[Saved data entries]
************

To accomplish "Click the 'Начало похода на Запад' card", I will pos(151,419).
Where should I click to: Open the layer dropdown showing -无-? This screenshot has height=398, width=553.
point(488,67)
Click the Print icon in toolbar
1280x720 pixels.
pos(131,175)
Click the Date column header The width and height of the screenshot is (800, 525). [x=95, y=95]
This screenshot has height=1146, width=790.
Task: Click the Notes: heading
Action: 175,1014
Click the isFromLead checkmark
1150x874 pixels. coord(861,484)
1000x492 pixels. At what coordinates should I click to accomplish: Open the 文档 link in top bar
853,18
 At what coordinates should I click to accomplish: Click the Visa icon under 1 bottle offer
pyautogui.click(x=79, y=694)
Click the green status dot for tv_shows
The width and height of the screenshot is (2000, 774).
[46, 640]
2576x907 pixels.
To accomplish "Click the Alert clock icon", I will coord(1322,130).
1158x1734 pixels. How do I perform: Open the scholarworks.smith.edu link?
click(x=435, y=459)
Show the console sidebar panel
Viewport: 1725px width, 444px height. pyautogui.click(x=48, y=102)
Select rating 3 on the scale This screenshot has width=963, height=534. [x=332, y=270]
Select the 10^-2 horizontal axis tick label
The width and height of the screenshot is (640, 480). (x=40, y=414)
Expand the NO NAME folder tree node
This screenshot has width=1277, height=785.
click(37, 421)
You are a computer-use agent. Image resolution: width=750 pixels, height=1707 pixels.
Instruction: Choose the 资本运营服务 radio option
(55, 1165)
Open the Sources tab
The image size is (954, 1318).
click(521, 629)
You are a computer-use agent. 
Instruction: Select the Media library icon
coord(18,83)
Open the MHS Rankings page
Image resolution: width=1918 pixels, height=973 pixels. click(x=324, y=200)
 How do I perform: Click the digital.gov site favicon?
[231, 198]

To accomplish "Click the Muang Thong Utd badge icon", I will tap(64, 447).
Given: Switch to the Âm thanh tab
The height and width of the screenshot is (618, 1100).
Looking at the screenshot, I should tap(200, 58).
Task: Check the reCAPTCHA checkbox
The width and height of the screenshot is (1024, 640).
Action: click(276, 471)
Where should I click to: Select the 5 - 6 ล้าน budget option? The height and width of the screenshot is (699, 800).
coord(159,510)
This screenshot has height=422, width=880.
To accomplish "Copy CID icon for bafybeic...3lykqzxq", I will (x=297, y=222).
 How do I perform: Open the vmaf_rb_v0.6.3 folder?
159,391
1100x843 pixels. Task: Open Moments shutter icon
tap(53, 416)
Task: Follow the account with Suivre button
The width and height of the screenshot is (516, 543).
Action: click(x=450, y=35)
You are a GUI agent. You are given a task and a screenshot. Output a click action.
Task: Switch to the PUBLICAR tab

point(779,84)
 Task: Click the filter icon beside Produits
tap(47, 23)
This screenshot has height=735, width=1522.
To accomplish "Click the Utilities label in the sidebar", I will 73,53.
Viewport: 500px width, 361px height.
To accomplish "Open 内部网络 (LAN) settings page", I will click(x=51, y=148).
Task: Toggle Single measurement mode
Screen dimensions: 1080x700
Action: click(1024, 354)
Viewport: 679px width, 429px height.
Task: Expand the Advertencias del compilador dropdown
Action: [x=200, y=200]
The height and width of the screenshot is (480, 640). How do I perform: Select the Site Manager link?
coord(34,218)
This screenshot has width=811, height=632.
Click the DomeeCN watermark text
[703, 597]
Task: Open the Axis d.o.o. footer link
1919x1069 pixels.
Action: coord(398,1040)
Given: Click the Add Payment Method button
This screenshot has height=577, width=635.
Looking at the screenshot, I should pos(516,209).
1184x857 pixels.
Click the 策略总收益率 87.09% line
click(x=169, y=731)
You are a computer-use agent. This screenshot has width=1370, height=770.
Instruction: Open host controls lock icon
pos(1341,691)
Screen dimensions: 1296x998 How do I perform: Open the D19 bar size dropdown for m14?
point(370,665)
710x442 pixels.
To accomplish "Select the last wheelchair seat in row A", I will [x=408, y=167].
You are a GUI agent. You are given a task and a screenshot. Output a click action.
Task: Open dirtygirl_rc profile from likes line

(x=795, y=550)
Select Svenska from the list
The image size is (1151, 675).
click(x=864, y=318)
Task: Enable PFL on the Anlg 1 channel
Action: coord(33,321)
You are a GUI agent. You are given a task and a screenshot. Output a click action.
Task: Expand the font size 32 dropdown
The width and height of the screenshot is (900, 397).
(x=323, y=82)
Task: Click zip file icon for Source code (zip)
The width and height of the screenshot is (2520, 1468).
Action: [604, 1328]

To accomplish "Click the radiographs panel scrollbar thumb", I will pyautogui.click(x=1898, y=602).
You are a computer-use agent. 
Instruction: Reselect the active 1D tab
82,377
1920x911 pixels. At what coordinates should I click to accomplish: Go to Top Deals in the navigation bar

************

— TRY IT —
Search the records for the word "computer". Copy each line where it appears.

— SOLUTION —
You are a computer-use agent. Image resolution: width=750 pixels, height=1707 pixels.
You are a computer-use agent. 
You are a computer-use agent. This screenshot has width=1370, height=770.
You are a computer-use agent. 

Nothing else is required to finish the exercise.